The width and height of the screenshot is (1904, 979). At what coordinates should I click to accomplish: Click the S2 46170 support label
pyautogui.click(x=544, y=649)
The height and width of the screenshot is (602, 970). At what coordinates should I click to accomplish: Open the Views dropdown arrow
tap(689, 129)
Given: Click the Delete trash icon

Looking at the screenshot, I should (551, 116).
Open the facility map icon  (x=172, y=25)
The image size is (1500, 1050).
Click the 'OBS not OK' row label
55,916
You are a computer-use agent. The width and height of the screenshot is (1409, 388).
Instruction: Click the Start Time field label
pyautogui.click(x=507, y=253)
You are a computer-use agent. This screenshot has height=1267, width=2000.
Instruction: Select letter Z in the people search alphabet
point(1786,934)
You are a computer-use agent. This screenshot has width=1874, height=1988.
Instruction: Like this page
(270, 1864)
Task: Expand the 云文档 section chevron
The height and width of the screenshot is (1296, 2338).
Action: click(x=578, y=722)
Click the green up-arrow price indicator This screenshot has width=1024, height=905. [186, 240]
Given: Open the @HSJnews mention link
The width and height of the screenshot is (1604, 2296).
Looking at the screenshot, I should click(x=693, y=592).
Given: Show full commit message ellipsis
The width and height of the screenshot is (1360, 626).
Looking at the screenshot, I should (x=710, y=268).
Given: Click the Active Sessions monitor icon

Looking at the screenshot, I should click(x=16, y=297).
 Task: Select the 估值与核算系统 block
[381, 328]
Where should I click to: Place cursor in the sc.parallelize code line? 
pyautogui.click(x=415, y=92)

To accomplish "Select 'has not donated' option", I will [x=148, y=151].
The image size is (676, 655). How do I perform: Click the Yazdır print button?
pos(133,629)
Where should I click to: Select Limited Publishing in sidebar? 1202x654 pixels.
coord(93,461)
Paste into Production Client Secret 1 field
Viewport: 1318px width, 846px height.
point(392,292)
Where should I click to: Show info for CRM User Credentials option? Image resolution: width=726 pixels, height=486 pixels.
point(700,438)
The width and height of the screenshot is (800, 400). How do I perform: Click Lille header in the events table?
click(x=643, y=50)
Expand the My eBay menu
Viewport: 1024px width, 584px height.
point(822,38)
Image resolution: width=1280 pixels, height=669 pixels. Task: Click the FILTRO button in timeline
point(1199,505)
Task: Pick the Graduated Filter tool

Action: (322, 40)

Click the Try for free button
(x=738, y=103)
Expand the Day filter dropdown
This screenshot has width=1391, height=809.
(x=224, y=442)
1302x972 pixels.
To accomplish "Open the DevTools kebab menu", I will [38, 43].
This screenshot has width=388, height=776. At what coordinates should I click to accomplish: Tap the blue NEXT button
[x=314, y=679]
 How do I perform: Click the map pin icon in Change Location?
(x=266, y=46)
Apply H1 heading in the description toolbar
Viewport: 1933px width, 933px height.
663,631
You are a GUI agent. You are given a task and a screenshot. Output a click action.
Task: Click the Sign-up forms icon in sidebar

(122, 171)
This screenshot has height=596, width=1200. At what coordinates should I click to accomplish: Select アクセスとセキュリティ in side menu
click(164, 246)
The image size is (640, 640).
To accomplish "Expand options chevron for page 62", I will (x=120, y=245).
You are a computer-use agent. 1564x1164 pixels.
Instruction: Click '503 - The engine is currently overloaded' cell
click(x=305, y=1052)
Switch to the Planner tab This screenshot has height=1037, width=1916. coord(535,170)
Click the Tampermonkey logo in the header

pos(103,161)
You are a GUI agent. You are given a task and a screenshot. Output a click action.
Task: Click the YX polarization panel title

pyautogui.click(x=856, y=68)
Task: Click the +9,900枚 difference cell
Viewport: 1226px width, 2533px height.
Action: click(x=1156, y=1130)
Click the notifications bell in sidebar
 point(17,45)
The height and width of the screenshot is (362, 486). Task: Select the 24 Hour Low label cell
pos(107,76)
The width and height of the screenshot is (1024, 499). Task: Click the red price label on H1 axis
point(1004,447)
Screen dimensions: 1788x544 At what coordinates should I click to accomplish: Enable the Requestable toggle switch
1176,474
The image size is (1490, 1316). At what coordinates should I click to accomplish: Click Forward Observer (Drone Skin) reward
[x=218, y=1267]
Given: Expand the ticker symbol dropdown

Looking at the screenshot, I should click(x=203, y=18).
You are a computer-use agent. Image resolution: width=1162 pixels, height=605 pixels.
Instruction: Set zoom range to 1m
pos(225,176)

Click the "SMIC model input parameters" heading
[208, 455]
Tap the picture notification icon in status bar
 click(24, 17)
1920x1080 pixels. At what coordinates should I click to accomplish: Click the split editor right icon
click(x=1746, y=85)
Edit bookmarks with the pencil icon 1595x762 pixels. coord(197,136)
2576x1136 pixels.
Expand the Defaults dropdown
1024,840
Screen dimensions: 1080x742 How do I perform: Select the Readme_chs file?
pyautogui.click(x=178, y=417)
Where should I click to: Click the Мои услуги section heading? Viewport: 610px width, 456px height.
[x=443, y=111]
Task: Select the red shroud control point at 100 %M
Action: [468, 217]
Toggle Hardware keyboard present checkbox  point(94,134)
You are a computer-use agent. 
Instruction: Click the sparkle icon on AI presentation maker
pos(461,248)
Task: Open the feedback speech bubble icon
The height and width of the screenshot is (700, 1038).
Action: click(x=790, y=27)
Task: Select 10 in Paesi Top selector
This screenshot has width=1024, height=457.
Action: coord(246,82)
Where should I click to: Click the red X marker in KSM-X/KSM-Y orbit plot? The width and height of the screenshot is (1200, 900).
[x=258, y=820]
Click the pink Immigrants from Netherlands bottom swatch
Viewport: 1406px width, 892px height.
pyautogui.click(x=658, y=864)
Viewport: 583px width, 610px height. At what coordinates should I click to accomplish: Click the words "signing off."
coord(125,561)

========

• _Written request_
Rewrite the records above, from the start through the line containing "Looking at the screenshot, I should (x=710, y=268).", as a two-column CSV with the headers instruction and click_point. Give one row per record, with its text in instruction and its answer in click_point, each in a single quoted field with line breaks replaced by spaces.

• _Answer_
instruction,click_point
"The width and height of the screenshot is (1904, 979). At what coordinates should I click to accomplish: Click the S2 46170 support label","pyautogui.click(x=544, y=649)"
"The height and width of the screenshot is (602, 970). At what coordinates should I click to accomplish: Open the Views dropdown arrow","tap(689, 129)"
"Given: Click the Delete trash icon","Looking at the screenshot, I should (551, 116)."
"Open the facility map icon","(x=172, y=25)"
"The image size is (1500, 1050). Click the 'OBS not OK' row label","55,916"
"You are a computer-use agent. The width and height of the screenshot is (1409, 388). Instruction: Click the Start Time field label","pyautogui.click(x=507, y=253)"
"You are a computer-use agent. This screenshot has height=1267, width=2000. Instruction: Select letter Z in the people search alphabet","point(1786,934)"
"You are a computer-use agent. This screenshot has width=1874, height=1988. Instruction: Like this page","(270, 1864)"
"Task: Expand the 云文档 section chevron The height and width of the screenshot is (1296, 2338).","Action: click(x=578, y=722)"
"Click the green up-arrow price indicator This screenshot has width=1024, height=905.","[186, 240]"
"Given: Open the @HSJnews mention link The width and height of the screenshot is (1604, 2296).","Looking at the screenshot, I should click(x=693, y=592)."
"Given: Show full commit message ellipsis The width and height of the screenshot is (1360, 626).","Looking at the screenshot, I should (x=710, y=268)."